Today the plan was to write about how I prepare for my master thesis. But as usually, there are things developing different than you think: «We don’t know about the surprises yet» was the comment of my supervisor once, when we spoke about the study design of my thesis. When my current course, «Telemetry and Spatial Analysis» started, I was ready to perk up my ears and to sit still. This subject is very important for my thesis as the topic is the movement of sheep in mountain areas.
But again: I didn’t know about the surprises when the course started. A few days later, I found myself in a field station somewhere in the forest. Ten people and eight nationalities around a table with a massive pot of pasta on it: four master students, five researchers, who would follow Juuli (a graduated master student from Evenstad) to her special job the next day.

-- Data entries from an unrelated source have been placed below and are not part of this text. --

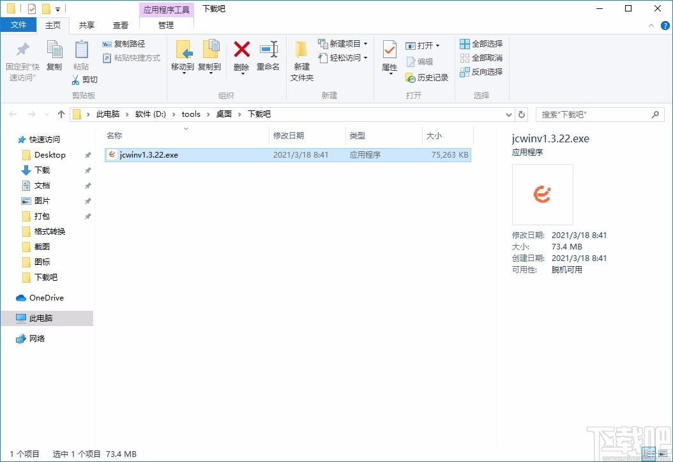The image size is (673, 462).
Task: Click 全部取消 to deselect all
Action: coord(481,57)
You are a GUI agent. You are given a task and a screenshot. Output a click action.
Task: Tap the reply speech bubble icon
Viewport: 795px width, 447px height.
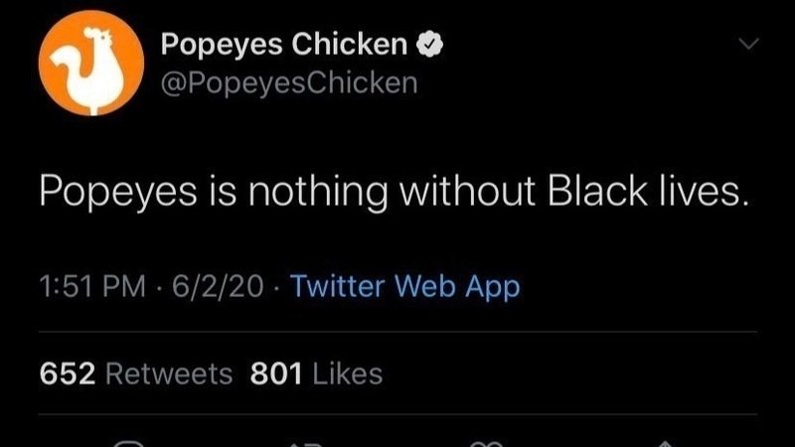pos(129,444)

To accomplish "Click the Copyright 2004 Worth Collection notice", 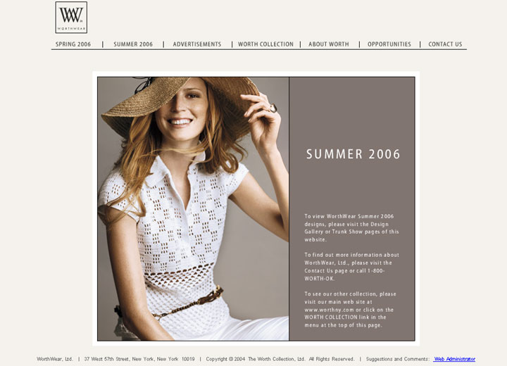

So after a long night of discussing the development of the carnivore and ungulate populations in Norway, Sweden and Germany, talking about management and problems, planning and checking GPS- positions of animals and finally – a very short night- we ended up on this swedish forest road to visit positions of GPS -collared animals.
We parked three cars full of people, skis and snowshoes on the side of the road, hoping for the best to get out of the mud again (as the roads are more melted and more soft in the afternoon, I was a bit excited about how my poor, old, small city-car would do).
So we started to follow Juuli through the dense forest, over streams and ditches and sometimes also right into the streams and ditches.
In a few hours of walking with snowshoes in melting snow, we learned from Juuli to read some signs in the snow. What do the animals do, where do they go and why might they do this instead of something else?
In the end we managed to get all the students out of the ditch and all the cars out of the mud. Like this, we could travel back to Evenstad with wet feet, tired legs and eyes. This was especially true for me, as I forgot my sunglasses. Who needs sunglasses when it is winter?! :D) and some new experience and imagination:
About how life looks like for all those animals out there and where much of the information we draw our inferences from day for day in our statistic programs and maps come from, initially.
I hope to get some time to think about sheep (without any snow) in the next few weeks I will let you know.